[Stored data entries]
==========
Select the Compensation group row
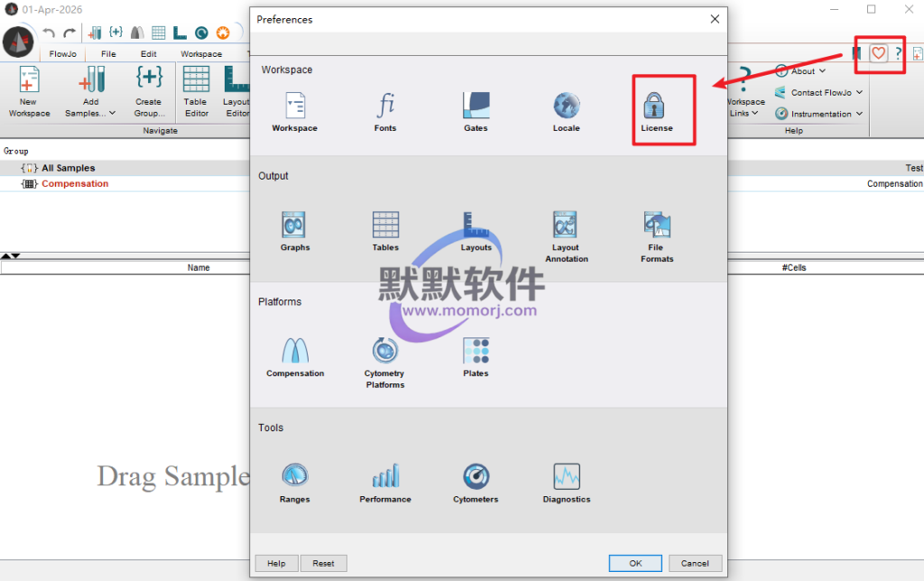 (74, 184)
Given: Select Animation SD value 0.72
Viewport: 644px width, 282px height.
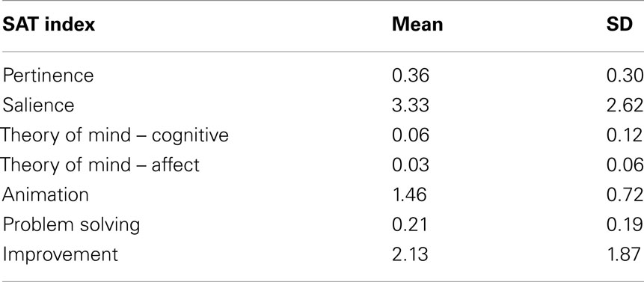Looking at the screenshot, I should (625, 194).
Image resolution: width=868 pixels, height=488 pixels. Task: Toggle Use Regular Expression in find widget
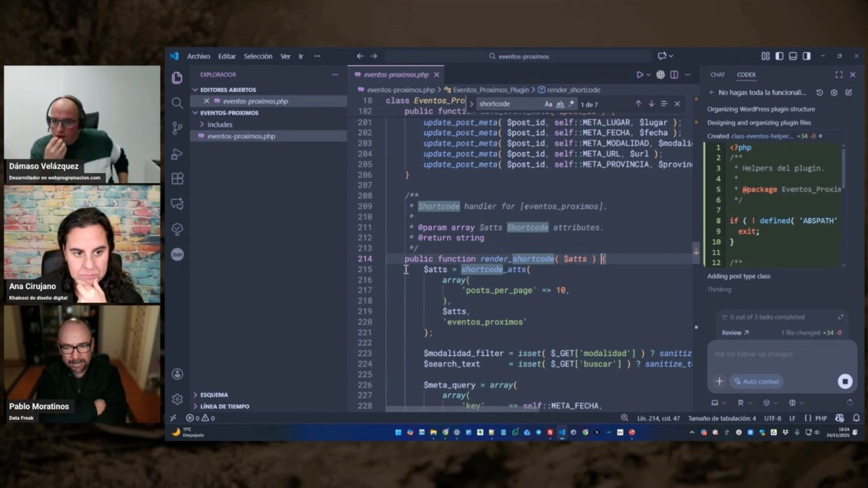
==========
TASK TO CARRY OUT — Copy each entry exactly as written. Pictures do not belong in the copy.

ANSWER BOX —
Select the Compensation group row
 (74, 184)
Given: Select Animation SD value 0.72
Viewport: 644px width, 282px height.
Looking at the screenshot, I should (625, 194).
Image resolution: width=868 pixels, height=488 pixels. Task: Toggle Use Regular Expression in find widget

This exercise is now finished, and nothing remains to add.